Tutto sembra tornare come era all’origine, in uno stato di calma, di normalità, di staticità. E riacquisti il tuo equilibrio, non sei più sospesa ma le tue gambe sono rette dal piano e a loro volta reggono il tuo corpo. Guardi il cielo: ed è nostalgia perché lo hai toccato, afferrato, sentito ed ora è di nuovo infinitamente lontano, e allo stesso tempo è carezza, tenerezza perché ora sai di avere un posto, un po’ di casa anche lassù.
E tutto ciò che riesci a dire, ad urlare è: “Ho volato! Ho toccato le nuvole! Ero lì, lassù!”. Ridi, sorridi, perché oggi hai confermato una verità in cui hai sempre creduto: volare non è poi così impossibile. L’hai sempre saputo, ed oggi l’hai fatto.

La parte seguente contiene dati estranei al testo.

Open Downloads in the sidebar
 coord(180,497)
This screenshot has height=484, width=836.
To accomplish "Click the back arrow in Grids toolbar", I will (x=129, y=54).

E capisci perché chi ha volato, torna a farlo; capisci che il paracadutismo è molto più di uno sport estremo, di un rischio, di una forma di incoscienza: è una filosofia e che ogni gesto, ogni passo, ogni istante hanno il loro senso, la loro importanza; capisci che alzarsi in volo è un’esperienza più che un’attività e che volare non è una sfida contro la natura, contro la propria umanità, contro il destino: è un modo per dimostrare a se stesso, a se stessa che tutto quello che spaventa non è poi così grande e così insuperabile come sembra.
Basta fare un salto… di 4200 metri! E a ricordarti tutto questo sarà quel po’ di cielo che sei riuscita a prendere e a portare via con te. Ti ricorderà che l’infinito non è poi così lontano e non è per niente irraggiungibile, come non lo è la libertà di volare.